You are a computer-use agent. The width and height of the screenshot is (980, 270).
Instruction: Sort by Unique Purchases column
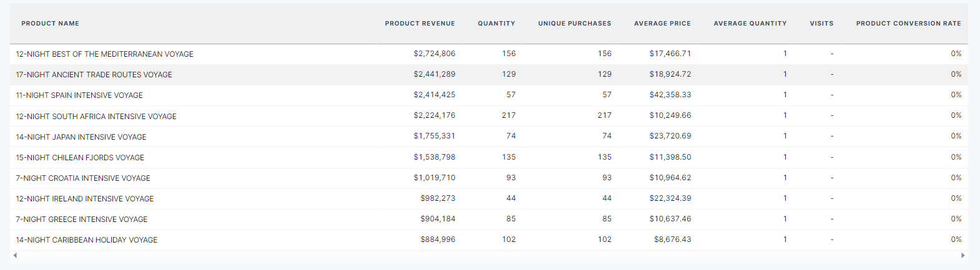574,24
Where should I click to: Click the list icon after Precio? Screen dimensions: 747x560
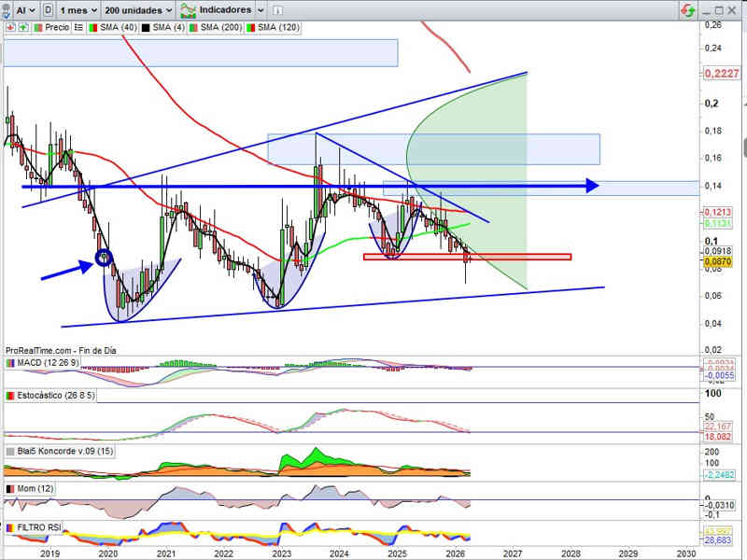pos(78,28)
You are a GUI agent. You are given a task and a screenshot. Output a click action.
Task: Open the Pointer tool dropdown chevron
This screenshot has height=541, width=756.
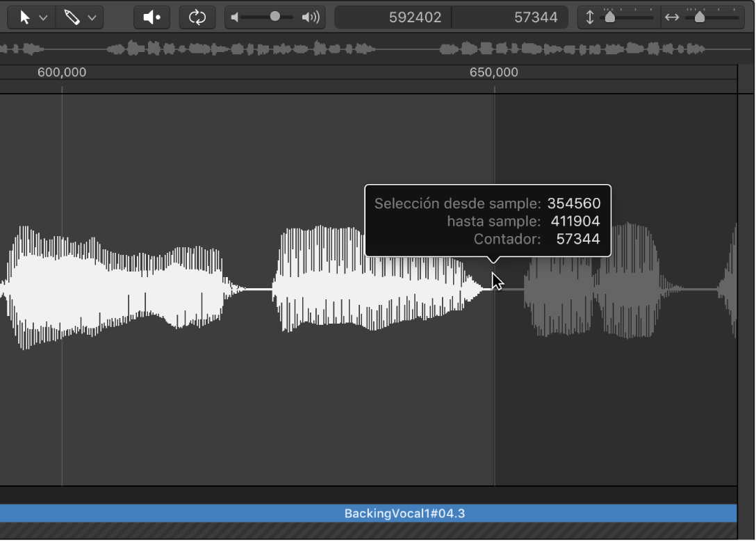click(43, 18)
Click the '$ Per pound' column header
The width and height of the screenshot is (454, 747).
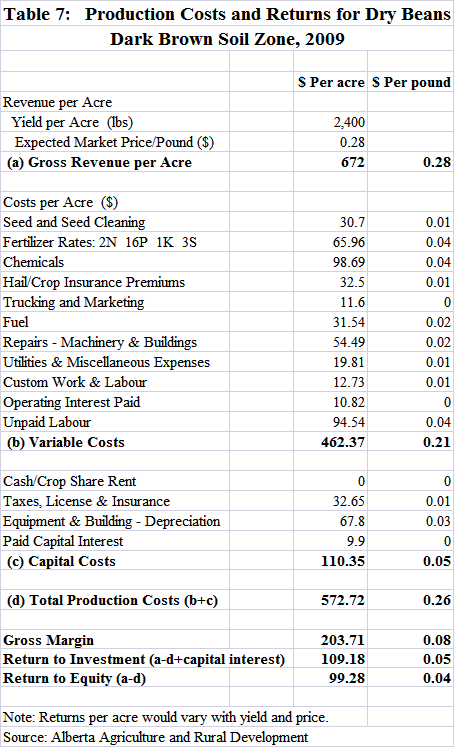click(x=411, y=82)
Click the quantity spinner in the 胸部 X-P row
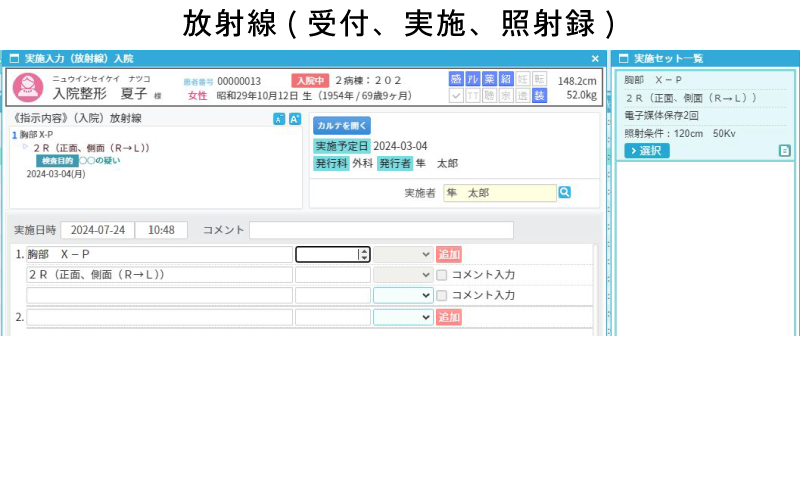 coord(364,255)
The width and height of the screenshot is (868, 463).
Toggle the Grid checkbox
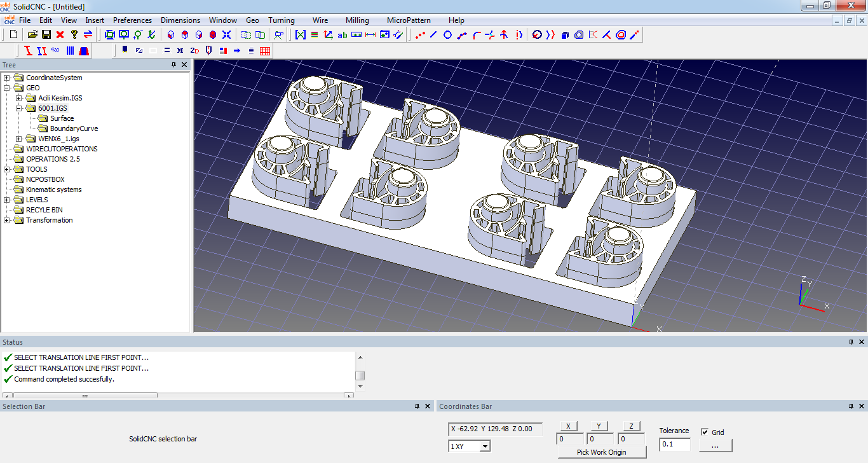(x=704, y=432)
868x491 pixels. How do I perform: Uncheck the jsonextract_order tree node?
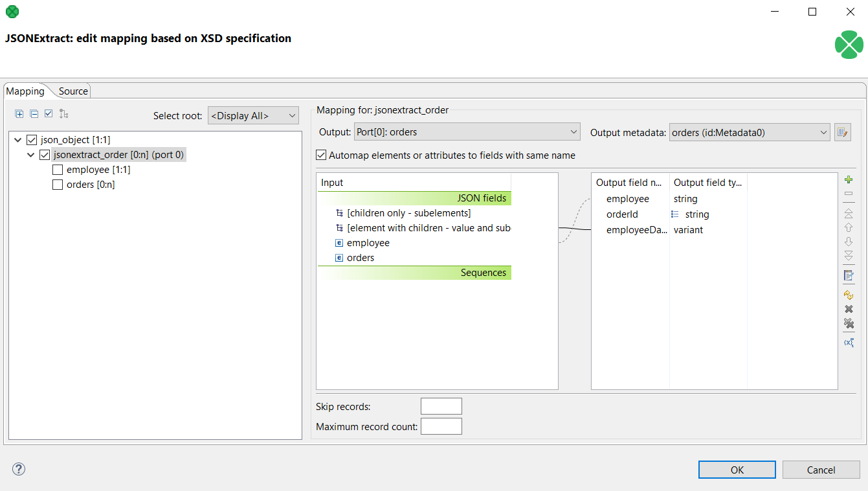pos(45,154)
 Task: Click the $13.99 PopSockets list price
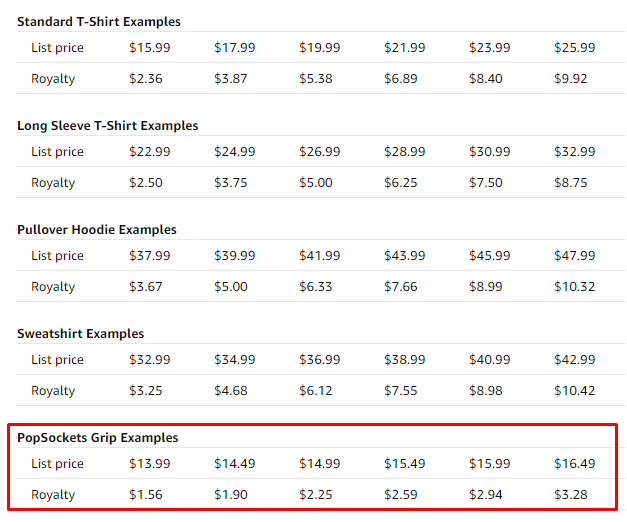click(150, 464)
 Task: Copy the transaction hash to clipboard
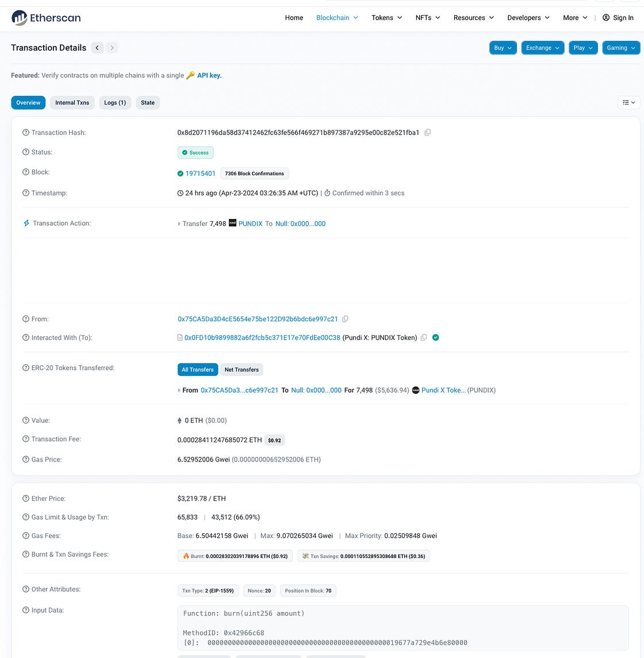point(428,133)
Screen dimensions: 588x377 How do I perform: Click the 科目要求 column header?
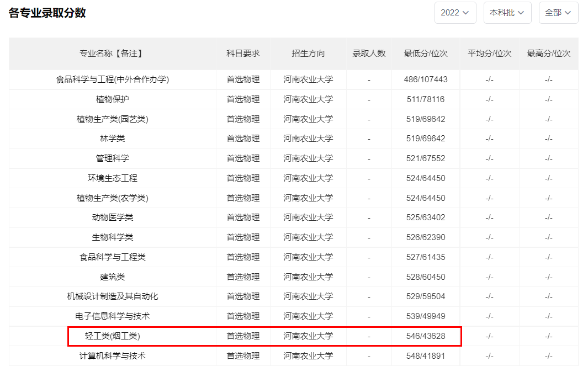coord(243,54)
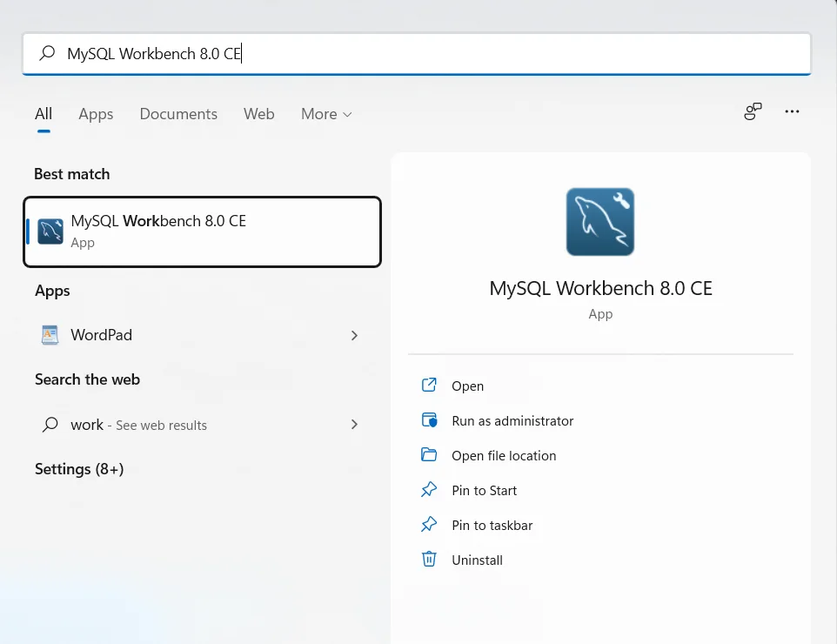Click the user account icon
Screen dimensions: 837x644
pos(752,111)
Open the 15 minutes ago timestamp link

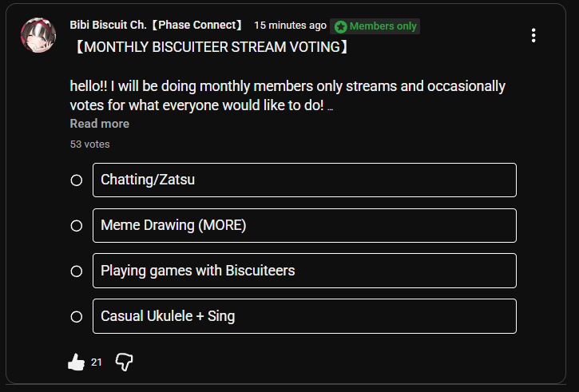click(x=290, y=26)

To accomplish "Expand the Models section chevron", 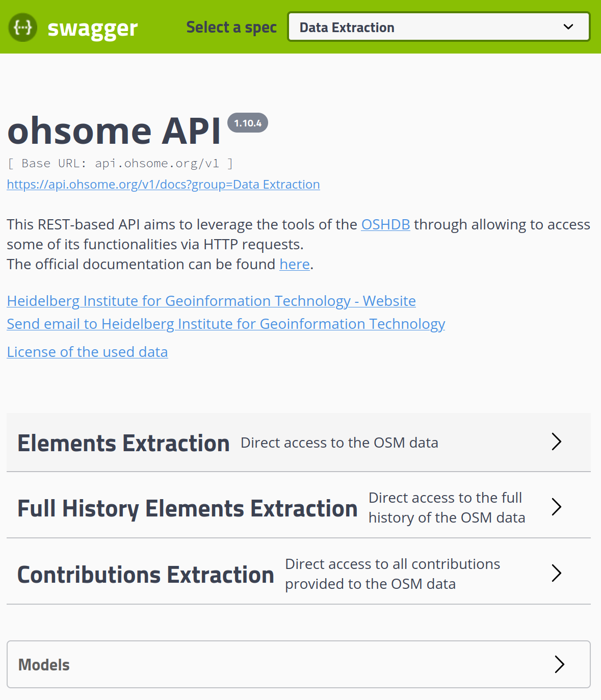I will pos(560,664).

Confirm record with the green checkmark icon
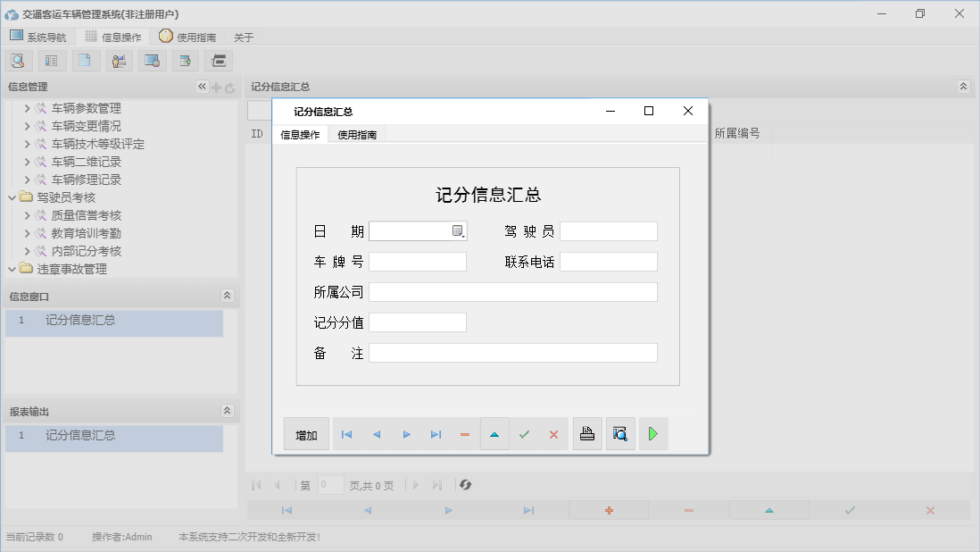[525, 433]
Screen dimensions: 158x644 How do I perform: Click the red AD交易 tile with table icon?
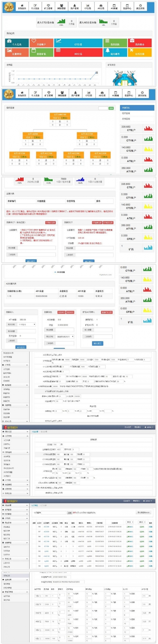(78, 52)
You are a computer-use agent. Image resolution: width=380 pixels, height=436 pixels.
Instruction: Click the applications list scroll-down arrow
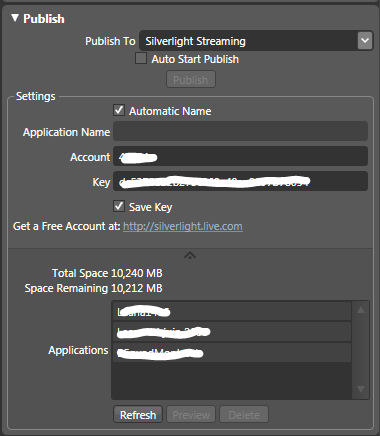point(361,389)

### [WORK INSTRUCTION]
From the line with "Confirm record with the green checkmark icon" down to the end of the entries, retype each line exactly as written, but drop the pictures.

### [THE ANSWER]
Confirm record with the green checkmark icon
[525, 433]
Screen dimensions: 158x644 How do I perform: Click the red AD交易 tile with table icon?
(78, 52)
You are a computer-use agent. Image resolution: width=380 pixels, height=436 pixels.
Instruction: Click the applications list scroll-down arrow
point(361,389)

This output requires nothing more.